The same dictionary defines “Gestalt” as “a physical, psychological, or symbolic configuration or pattern so unified as a whole that its properties cannot be derived from its parts.”
In that sense, The Beatles were a Gestalt, since the band was quite different from (if not universally reckoned to be, always and in all ways, better than) the ensuing solo careers of John, Paul, George, and Ringo. (And this applies to their personnae, their celebrity, their on-stage presence, and, of course, their music.)
…Having said that, it looks like “synchronicity” is probably it.
From the editorial preface to Carl Jung’s Synchronicity: An Acausal Connecting Principle (Bollingen, 1973): Jung first used the term in 1930, while attempting “to explain the modus operandi of the I Ching…”. He later expressed it as “’…a peculiar principle active in the world so that things happen together somehow and behave as if they were the same, and yet for us they are not.’”
The example cited from Jung’s youth is, that he saw a seemingly solid wooden table suddenly split; followed soon after by his seeing an apparently strong steel knife breaking apart, “for no apparent reason”.
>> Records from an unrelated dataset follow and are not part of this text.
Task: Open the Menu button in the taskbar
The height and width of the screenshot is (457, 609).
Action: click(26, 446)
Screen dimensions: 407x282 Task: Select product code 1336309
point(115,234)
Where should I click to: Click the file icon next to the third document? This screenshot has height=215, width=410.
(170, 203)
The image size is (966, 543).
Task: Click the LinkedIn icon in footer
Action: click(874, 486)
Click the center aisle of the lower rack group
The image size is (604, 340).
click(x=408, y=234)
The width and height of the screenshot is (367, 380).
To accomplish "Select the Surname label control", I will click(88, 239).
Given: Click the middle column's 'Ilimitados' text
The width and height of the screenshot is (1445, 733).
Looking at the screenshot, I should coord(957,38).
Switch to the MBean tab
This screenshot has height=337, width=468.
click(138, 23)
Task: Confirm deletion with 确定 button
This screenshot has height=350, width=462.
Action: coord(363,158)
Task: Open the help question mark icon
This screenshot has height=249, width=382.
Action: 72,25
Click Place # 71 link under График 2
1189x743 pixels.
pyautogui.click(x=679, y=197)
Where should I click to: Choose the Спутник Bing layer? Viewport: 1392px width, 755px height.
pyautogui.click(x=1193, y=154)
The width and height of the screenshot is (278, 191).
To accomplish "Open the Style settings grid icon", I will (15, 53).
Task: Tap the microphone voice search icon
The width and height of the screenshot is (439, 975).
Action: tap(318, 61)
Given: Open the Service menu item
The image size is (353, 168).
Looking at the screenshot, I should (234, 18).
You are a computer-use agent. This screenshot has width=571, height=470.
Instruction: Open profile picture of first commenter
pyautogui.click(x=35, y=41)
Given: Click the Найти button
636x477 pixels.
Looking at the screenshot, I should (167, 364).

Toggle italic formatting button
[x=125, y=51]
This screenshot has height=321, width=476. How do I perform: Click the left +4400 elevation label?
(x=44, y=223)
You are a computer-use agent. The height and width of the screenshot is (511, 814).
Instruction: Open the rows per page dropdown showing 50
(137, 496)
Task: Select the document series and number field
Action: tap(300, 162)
I don’t know what the word is, but none of the descriptions here seem to fit. I experienced the example you are talking about. My wife and I decided to buy a new Camry a few years ago, and decided on a gold color. After we got it home, my wife started to complain because everywhere she went she noticed gold-colored Camrys, and she felt ours was too common. Neither of us had taken any note of gold Camrys prior to buying the car, though you know those cars were out there.
Thanks for the input. As I recall, the magazine article was referring to German words for which there is no English equivalent such as “happy at the misfortune of others”, etc. Synchronicity seems a similar phenomena, but really not the word…unless as stated, I’m confusing two words. Baader-Meinhof phenomenon? Very good, perhaps that’s it. Certainly looks like it, perhaps I’ve fixated on a it being a word not phrase, but my memory was of “the no english equivalent” bit. Thanks again.